### [WHAT IS BEING ASKED]
Every entry below should be restated word for word, except for its images.

### [Dataset entries]

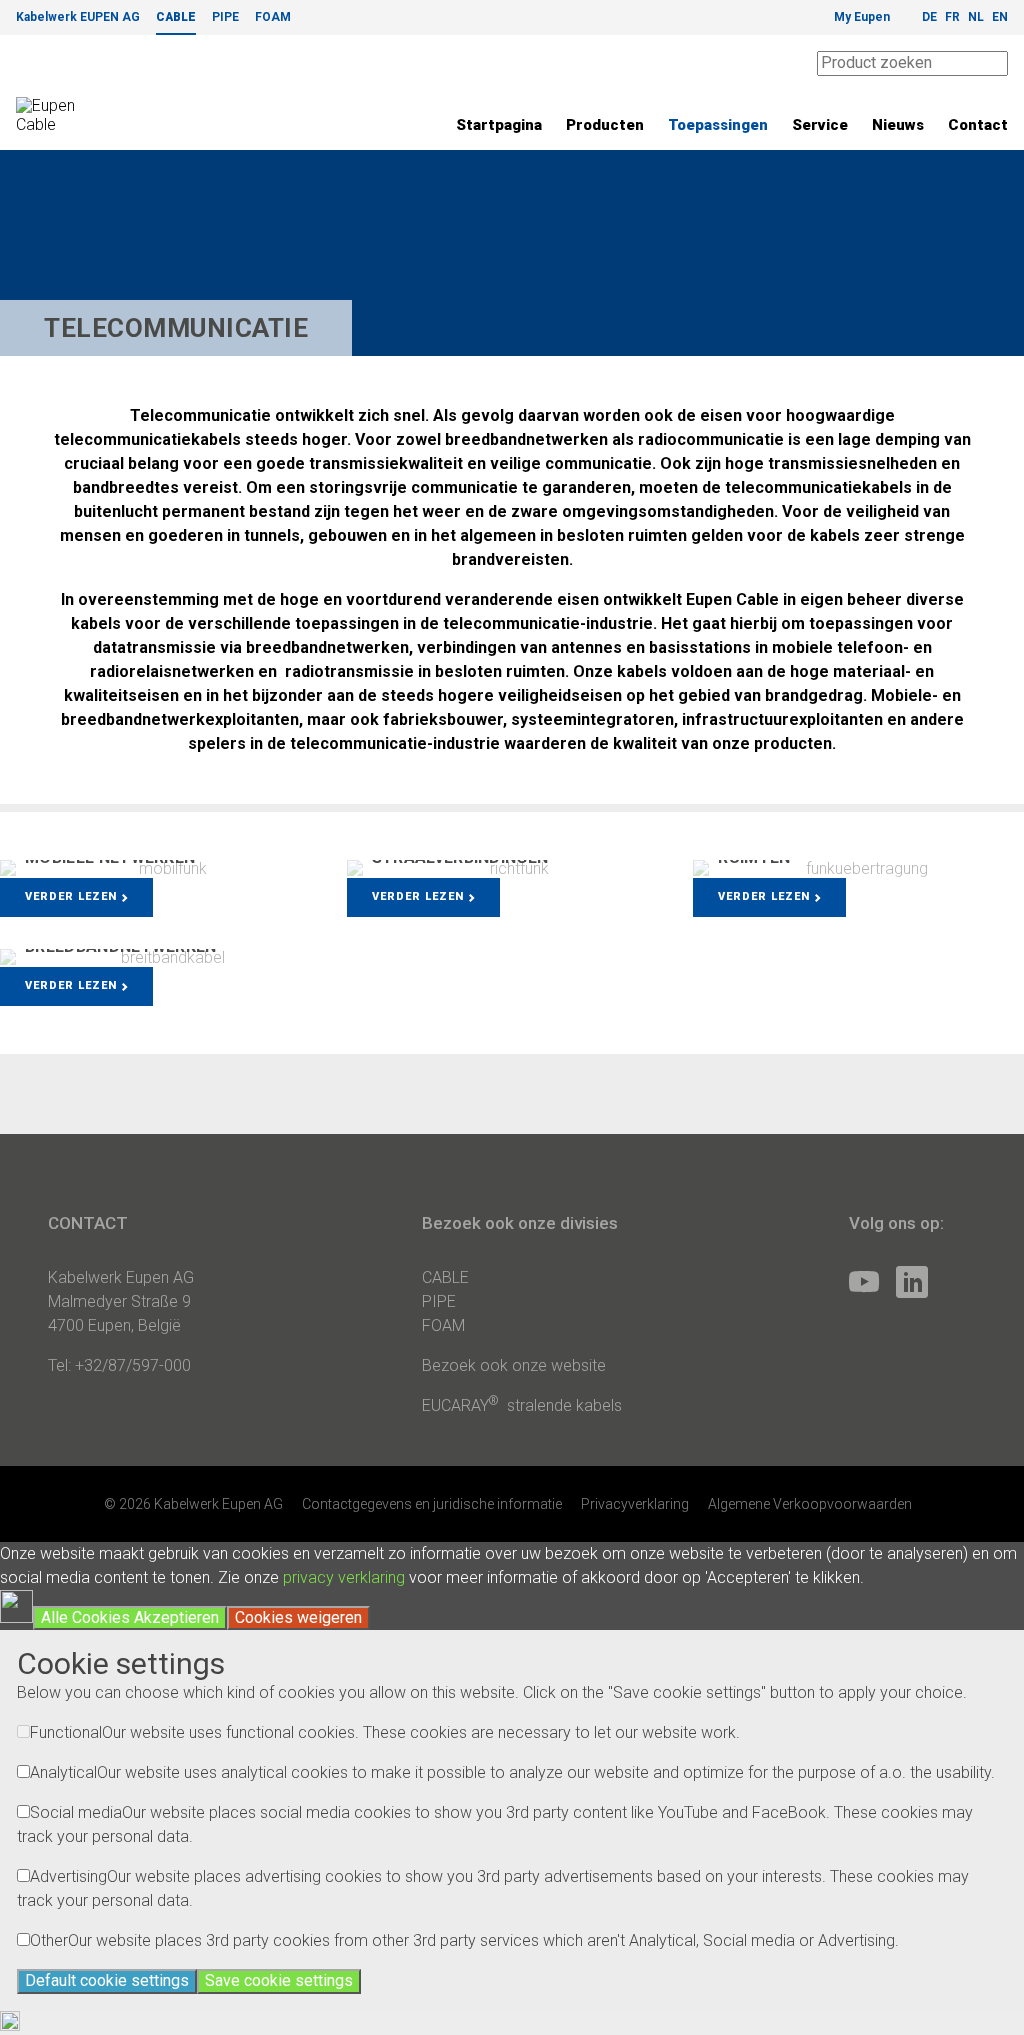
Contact (978, 125)
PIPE (225, 17)
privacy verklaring (344, 1577)
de (929, 17)
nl (976, 17)
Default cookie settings (107, 1980)
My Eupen (862, 17)
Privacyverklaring (635, 1504)
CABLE (176, 17)
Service (820, 125)
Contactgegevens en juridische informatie (432, 1504)
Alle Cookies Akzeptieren (130, 1617)
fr (952, 17)
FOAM (273, 17)
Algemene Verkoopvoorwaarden (810, 1504)
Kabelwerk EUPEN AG (78, 17)
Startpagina (499, 125)
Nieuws (898, 125)
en (1000, 17)
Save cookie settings (279, 1980)
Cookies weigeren (298, 1617)
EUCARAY (460, 1405)
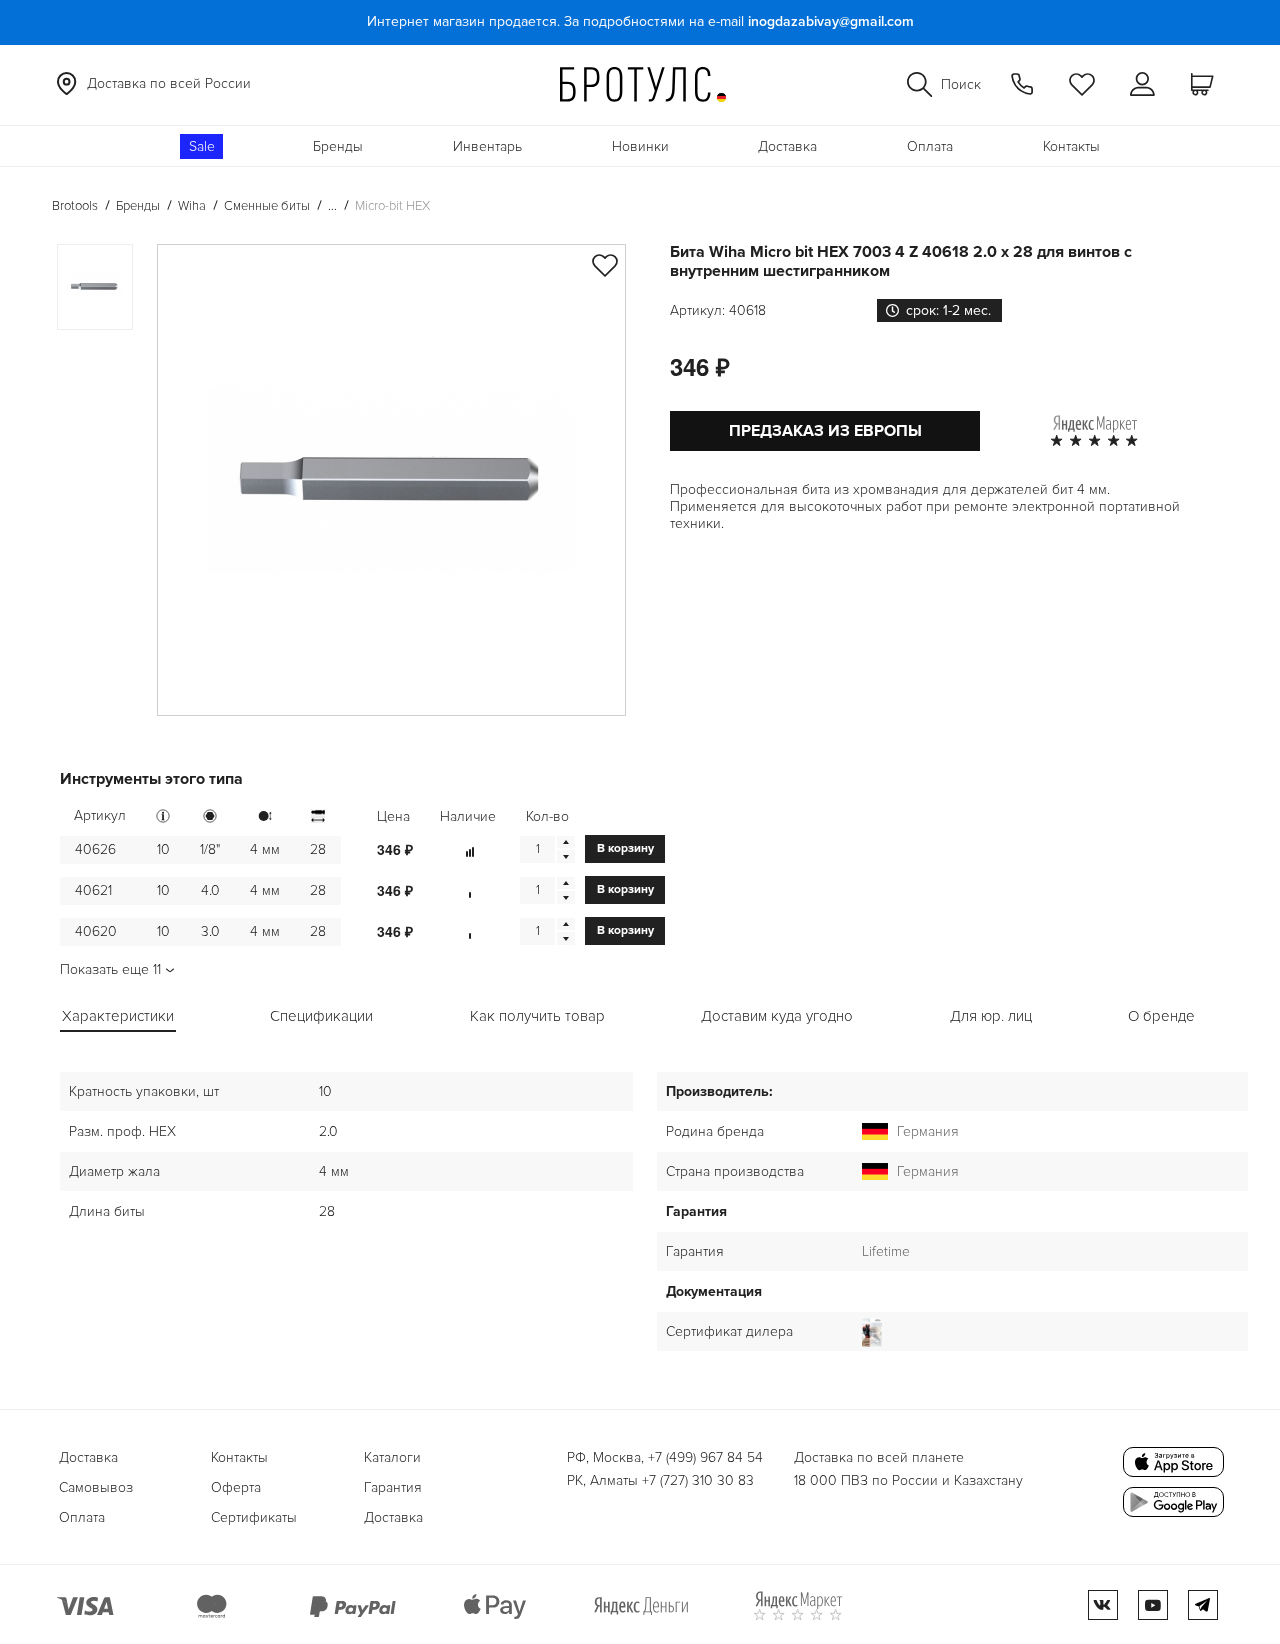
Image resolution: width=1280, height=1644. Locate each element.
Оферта (236, 1487)
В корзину (625, 848)
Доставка (787, 146)
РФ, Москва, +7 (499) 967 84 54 (665, 1457)
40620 (96, 931)
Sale (202, 146)
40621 (93, 890)
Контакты (1071, 146)
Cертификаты (254, 1517)
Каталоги (392, 1457)
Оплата (930, 146)
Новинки (640, 146)
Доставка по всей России (169, 83)
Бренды (338, 146)
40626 (95, 849)
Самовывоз (96, 1487)
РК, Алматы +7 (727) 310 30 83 (660, 1480)
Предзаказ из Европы (825, 431)
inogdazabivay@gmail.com (831, 21)
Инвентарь (487, 146)
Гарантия (393, 1487)
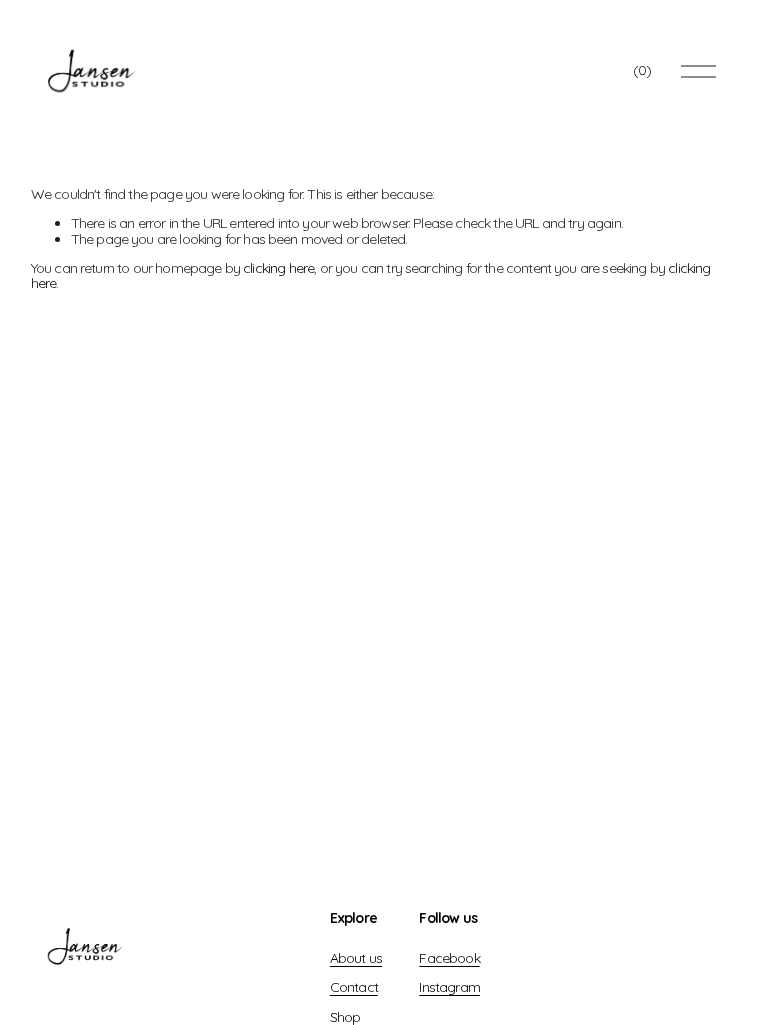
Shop (345, 1017)
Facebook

### [THE COMPLETED TASK]
Contact (978, 125)
PIPE (225, 17)
privacy verklaring (344, 1577)
de (929, 17)
nl (976, 17)
Default cookie settings (107, 1980)
My Eupen (862, 17)
Privacyverklaring (635, 1504)
CABLE (176, 17)
Service (820, 125)
Contactgegevens en juridische informatie (432, 1504)
Alle Cookies Akzeptieren (130, 1617)
fr (952, 17)
FOAM (273, 17)
Algemene Verkoopvoorwaarden (810, 1504)
Kabelwerk EUPEN AG (78, 17)
Startpagina (499, 125)
Nieuws (898, 125)
en (1000, 17)
Save cookie settings (279, 1980)
Cookies weigeren (298, 1617)
EUCARAY (460, 1405)
Image resolution: width=1280, height=1644. Locate each element.
Оферта (236, 1487)
В корзину (625, 848)
Доставка (787, 146)
РФ, Москва, +7 (499) 967 84 54 (665, 1457)
40620 (96, 931)
Sale (202, 146)
40621 (93, 890)
Контакты (1071, 146)
Cертификаты (254, 1517)
Каталоги (392, 1457)
Оплата (930, 146)
Новинки (640, 146)
Доставка по всей России (169, 83)
Бренды (338, 146)
40626 (95, 849)
Самовывоз (96, 1487)
РК, Алматы +7 (727) 310 30 83 (660, 1480)
Предзаказ из Европы (825, 431)
inogdazabivay@gmail.com (831, 21)
Инвентарь (487, 146)
Гарантия (393, 1487)
Shop (345, 1017)
Facebook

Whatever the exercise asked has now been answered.